- [Extract provided]:
____________________

Cloud computing can also be used to bolster AI in the early days of the Xbox One. It won't be able to do anything in terms of reactionary decisions, like combat moves or pathfinding, but it will be able to allow a complex living world to exist off-screen. Imagine a Skyrim where every citizen of Whiterun got to live out a complex life on one of the 300k servers instead of within the confines of your own system. Skyrim, incidentally, ran off of 512MB of RAM on the Xbox 360, so we're talking about a very significant increase in what developers have access to. Turn 10 creative director Dan Greenawalt recently told OXM that the AI in Forza 5 was getting a huge increase thanks to the cloud.

"We can now make our AI instead of just being 20%, 10% of the box's capability, we can make it 600% of the box's capability," he said. "Put it in the cloud and free up that 10% or 20% to make the graphics better - on a box that's already more powerful than we worked on before."

All of that access, ultimately, is why I feel cloud computing will allow Microsoft to win the Xbox One vs PS4 debate in the long run. One thing we know about the future in the 21st century: the tech is always better. The phone in your pocket has a lot more computational power than the console in your living room right now. But massive gaming experiences like the upcoming GTA V are being pulled off because of the ingenuity of software developers who've been working with this hardware for years. John Carmack just gave a keynote at QuakeCon and said it could be decades before new consoles arrive. As the best and brightest experiment with the potentials of Xbox One's cloud computing it's hard to fathom what games will look like in a few years.

Sony doesn't believe in cloud computing, at least not to the extent that Microsoft does. We still don't know any hard data about what the PSN server count will be on launch day, so it's tough to gauge how invested Sony really is in cloud computing. But PS4 lead architect Mark Cerny recently told IGN that he doesn't think cloud computing has much potential beyond multiplayer match-ups:

"Matchmaking is done in the cloud and it works very well. If we think about things that don't work well, trying to boost the quality of the graphics, that won't work well in the cloud," he said. "To the extent that it's possible to do computing in the cloud, PS4 can do computing in the cloud."

Microsoft seems to have a more dynamic 10-year plan than Sony. In addition to investment in cloud computing, Microsoft recently filed a patent for AR glasses. Obviously these are still way early in development, but it's a forward-thinking kind of accessory that isn't even on the radar for Sony.

And, in the Xbox One vs PS4 debate, the cloud computing will pay off for Microsoft because the Xbox One will have the one thing that really matters: better games.

Xbox One vs PS4: Better Exclusives, Better Press

Upon my head they placed a fruitless crown,

And put a barren sceptre in my grip, - Macbeth Act III, scene i

It's only been a few months since Microsoft got positively shellacked at E3 by Sony. The buzz that week was basically spent dancing on Microsoft's grave. But in the weeks since Microsoft has reversed it's severe 'always-on' DRM policies. Did it cave because of the negative reaction? Absolutely. Is it pandering? Of course. Will it sell more consoles? Definitely.

____________________

- [Complete the following]:
A. According to the article on Xbox One cloud computing, how much RAM did Skyrim run on the Xbox 360?
B. Extend the article on Xbox One versus PS4, picking up directly after its final sentence.
The material after this article has no connection to it.

- [Supplied material]:
____________________

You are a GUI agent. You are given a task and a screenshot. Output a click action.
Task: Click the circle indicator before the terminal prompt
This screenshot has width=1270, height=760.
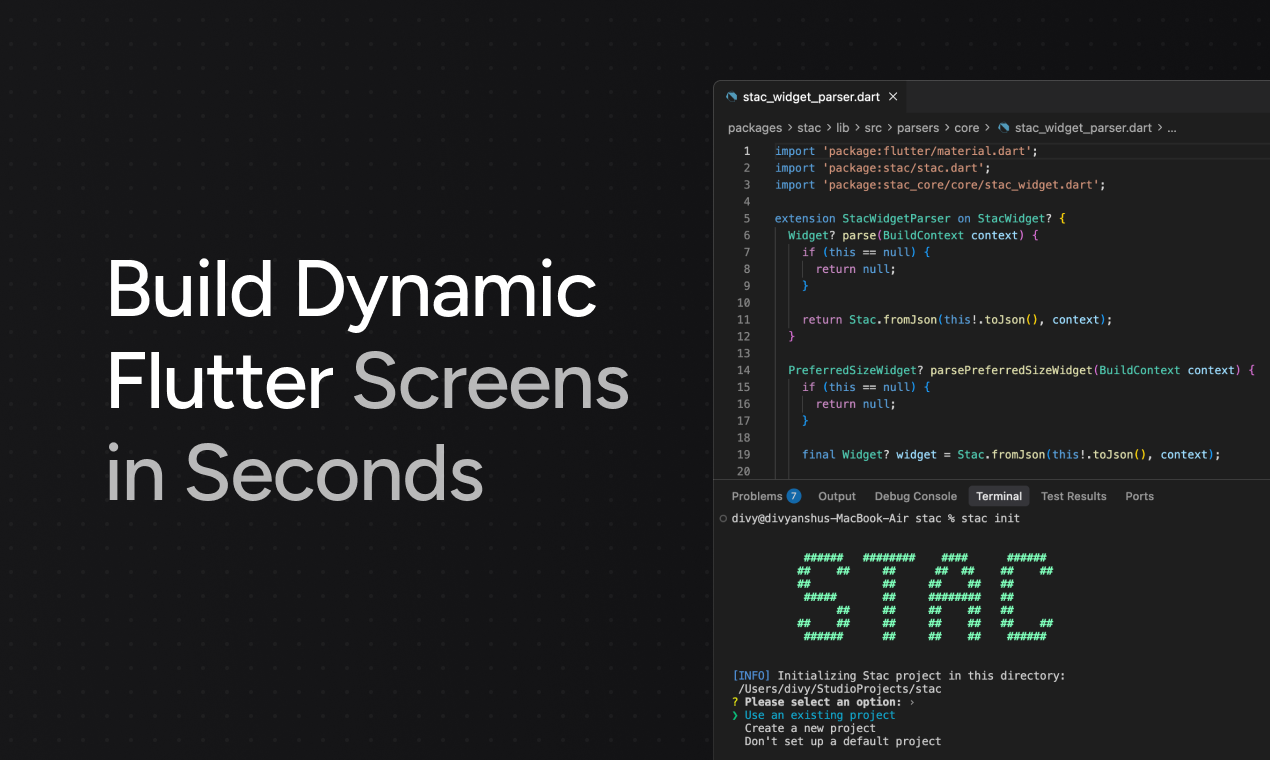point(723,519)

____________________

- [The answers]:
A. 512MB

B.
Post-E3 though, once the ethereal jism from the mental masturbating of thousands of giddy fanboys settled and people looked at what was showcased at E3, Microsoft scored a major victory. It's exclusive IP Titanfall became the first game to win six awards in the history of the E3 Critics Awards, winning Best in Show, Best Original Game, Best Console Game, Best PC Game, Best Action Game and Best Online Multiplayer.

This is where Sony fanboyism will kick in hard for some. Because I'm sure there are people who will tell me that having the winningest game in the history of E3 in no way means Microsoft has a better launch window lineup than Sony. To quoth the Vader: Search your feelings [Sony Fanboys], you know it to be true!

And having the best exclusive means a LOT considering how much cross-over we'll get in the early days of the Xbox One vs PS4 console wars. Major AAA games like Watch Dogs, Assassin's Creed 4, Elder Scrolls Online, Call of Duty: Ghosts and The Witcher 3: The Wild Hunt will be on both consoles. Both consoles are at a relative stalemate when it comes to indie games too. Sony has supported self-publishing for indies from Day One, and Microsoft recently came around to promise the same as well.

So if the AAAs are the same, and if the indie marketplace will be near equal then all we have left to differentiate between the two are the exclusives. And this is why Titanfall is so significant. The average gamer isn't even likely to buy a next gen console right away, and the ones that do won't be buying every launch title available. Titanfall could be the must-have game that pushes the Xbox One ahead later next year.

It was easy to write off the Xbox One during E3, I know I did. But when you see how similar both consoles actually are, and how similar the libraries will be in the early days of development, then the decision will come down to which one has the best exclusives. And right now, that console is the Xbox One and that exclusive is Titanfall. Titanfall will also release for PC, giving it an expanded online presence that comes at the expense of Sony. PS4 owners without high-end gaming PCs won't be able to look past the glowing reviews and hype machine that will take off when Titanfall launches next spring. People are starting to forget about the funny E3 videos and starting to focus on the stuff that looks cool. And Microsoft has the most cool stuff right now. They also have another advantage: they're freaking Microsoft.

Xbox One vs PS4: Microsoft Will Outmuscle Sony's Manufacturing And Message

Look like the innocent flower,

But be the serpent under it. - Macbeth Act I, scene v

In the last few weeks Microsoft has talked about the Xbox One as a ten-year console, announced it was upping its GPU after developer feedback and will release an adapter for Xbox 360 headsets within days of people griping about the price of next-gen headsets. Microsoft KNOWS they got spanked at E3 (hence the ousting of Don Mattrick) and have gotten better at putting out PR fires. This shouldn't surprise anyone. Microsoft is the bigger corporation and is using their financial muscle to out manufacture the PS4 in the early phases of development.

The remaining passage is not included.